TEXTAUSZUG:
★ ★ ★ ★ ★ ★ ★

Der Fachkräftemangel in der Schweiz hat sich in den letzten Jahren drastisch verschärft. Besonders betroffen sind technische Berufe wie Heizungsinstallateure und technische Zeichner. Diese Stellen bleiben oft mehrere Monate unbesetzt, was erhebliche wirtschaftliche Konsequenzen hat. Im Gegensatz dazu können Stellen im öffentlichen Sektor, die meist Uni-Absolventen ansprechen, schneller besetzt werden. Dieser Artikel beleuchtet die Ursachen des Fachkräftemangels, die daraus resultierenden Wertschöpfungsverluste und mögliche Lösungsansätze.

2. Die aktuelle Situation auf dem Arbeitsmarkt

Wer einen Heizungsinstallateur oder technischen Zeichner einstellen will, muss im Durchschnitt 75 Tage, also zweieinhalb Monate, suchen. Für besonders qualifizierte Fachkräfte kann die Suche sogar bis zu vier Monate dauern. Stellen für Poliere, Sanitärinstallateure und andere technische Kaderpositionen bleiben oft mehr als zwei Monate offen, bei anspruchsvolleren Positionen sogar bis zu vier Monate.

★ ★ ★ ★ ★ ★ ★

GESAMMELTE DATEN:

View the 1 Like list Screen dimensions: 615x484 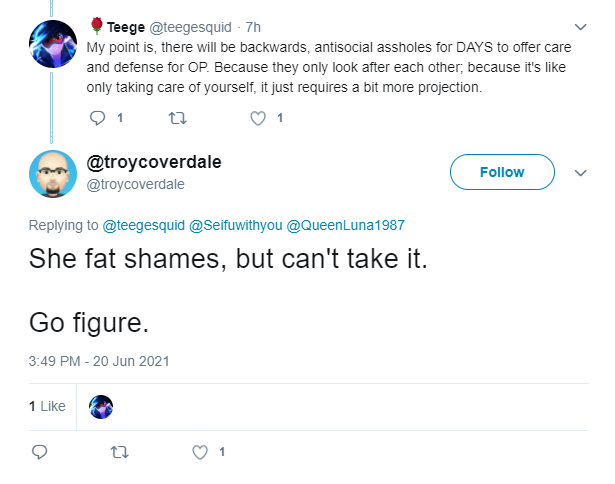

★ ★ ★ ★ ★ ★ ★

AUFGABENSTELLUNG:
1. Erkläre in ein bis drei Sätzen, weshalb laut dem Auszug zum Fachkräftemangel monatelang unbesetzte Stellen in technischen Berufen ein Problem sind.
2. Entnimm dem Auszug zum Fachkräftemangel wortgetreu die Stelle, die mit den Worten um „Der Fachkräftemangel in“ einsetzt und mit „und mögliche Lösungsansätze.“ schließt.

LÖSUNGEN:
1. Stellen in technischen Berufen wie Heizungsinstallateur oder technischer Zeichner bleiben oft mehrere Monate unbesetzt. Laut dem Auszug hat das erhebliche wirtschaftliche Konsequenzen.

2.
Der Fachkräftemangel in der Schweiz hat sich in den letzten Jahren drastisch verschärft. Besonders betroffen sind technische Berufe wie Heizungsinstallateure und technische Zeichner. Diese Stellen bleiben oft mehrere Monate unbesetzt, was erhebliche wirtschaftliche Konsequenzen hat. Im Gegensatz dazu können Stellen im öffentlichen Sektor, die meist Uni-Absolventen ansprechen, schneller besetzt werden. Dieser Artikel beleuchtet die Ursachen des Fachkräftemangels, die daraus resultierenden Wertschöpfungsverluste und mögliche Lösungsansätze.